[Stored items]
****************

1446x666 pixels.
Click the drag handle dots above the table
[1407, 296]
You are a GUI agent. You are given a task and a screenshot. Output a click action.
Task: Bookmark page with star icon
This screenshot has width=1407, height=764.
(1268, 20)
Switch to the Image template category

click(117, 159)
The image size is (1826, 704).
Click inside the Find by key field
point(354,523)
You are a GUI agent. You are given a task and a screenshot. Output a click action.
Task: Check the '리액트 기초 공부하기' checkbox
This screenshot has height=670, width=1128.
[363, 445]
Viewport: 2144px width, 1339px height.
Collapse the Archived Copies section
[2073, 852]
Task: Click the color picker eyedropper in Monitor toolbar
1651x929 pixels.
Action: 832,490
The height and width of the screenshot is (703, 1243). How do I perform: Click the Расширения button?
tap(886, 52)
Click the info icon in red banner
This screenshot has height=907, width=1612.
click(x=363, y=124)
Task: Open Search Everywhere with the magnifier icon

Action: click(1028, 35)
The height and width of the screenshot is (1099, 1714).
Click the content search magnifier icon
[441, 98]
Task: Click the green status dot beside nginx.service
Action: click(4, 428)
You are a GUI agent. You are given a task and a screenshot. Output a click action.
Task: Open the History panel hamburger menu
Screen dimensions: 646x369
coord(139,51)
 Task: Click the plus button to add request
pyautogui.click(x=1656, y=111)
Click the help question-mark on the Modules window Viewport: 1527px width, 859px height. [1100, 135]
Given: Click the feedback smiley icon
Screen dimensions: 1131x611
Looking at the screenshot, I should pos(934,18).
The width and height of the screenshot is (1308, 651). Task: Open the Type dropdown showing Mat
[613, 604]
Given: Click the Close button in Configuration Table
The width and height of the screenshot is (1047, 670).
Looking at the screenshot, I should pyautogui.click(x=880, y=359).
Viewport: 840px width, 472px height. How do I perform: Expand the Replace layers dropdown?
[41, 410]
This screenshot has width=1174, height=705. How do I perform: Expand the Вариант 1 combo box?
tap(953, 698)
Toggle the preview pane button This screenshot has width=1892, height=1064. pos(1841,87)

****************

* _Task item_
Copy exactly the line that contains "Task: Click the plus button to add request" and every line after it through the end of the entries, with nothing added.

* _Answer for the task_
 Task: Click the plus button to add request
pyautogui.click(x=1656, y=111)
Click the help question-mark on the Modules window Viewport: 1527px width, 859px height. [1100, 135]
Given: Click the feedback smiley icon
Screen dimensions: 1131x611
Looking at the screenshot, I should pos(934,18).
The width and height of the screenshot is (1308, 651). Task: Open the Type dropdown showing Mat
[613, 604]
Given: Click the Close button in Configuration Table
The width and height of the screenshot is (1047, 670).
Looking at the screenshot, I should pyautogui.click(x=880, y=359).
Viewport: 840px width, 472px height. How do I perform: Expand the Replace layers dropdown?
[41, 410]
This screenshot has width=1174, height=705. How do I perform: Expand the Вариант 1 combo box?
tap(953, 698)
Toggle the preview pane button This screenshot has width=1892, height=1064. pos(1841,87)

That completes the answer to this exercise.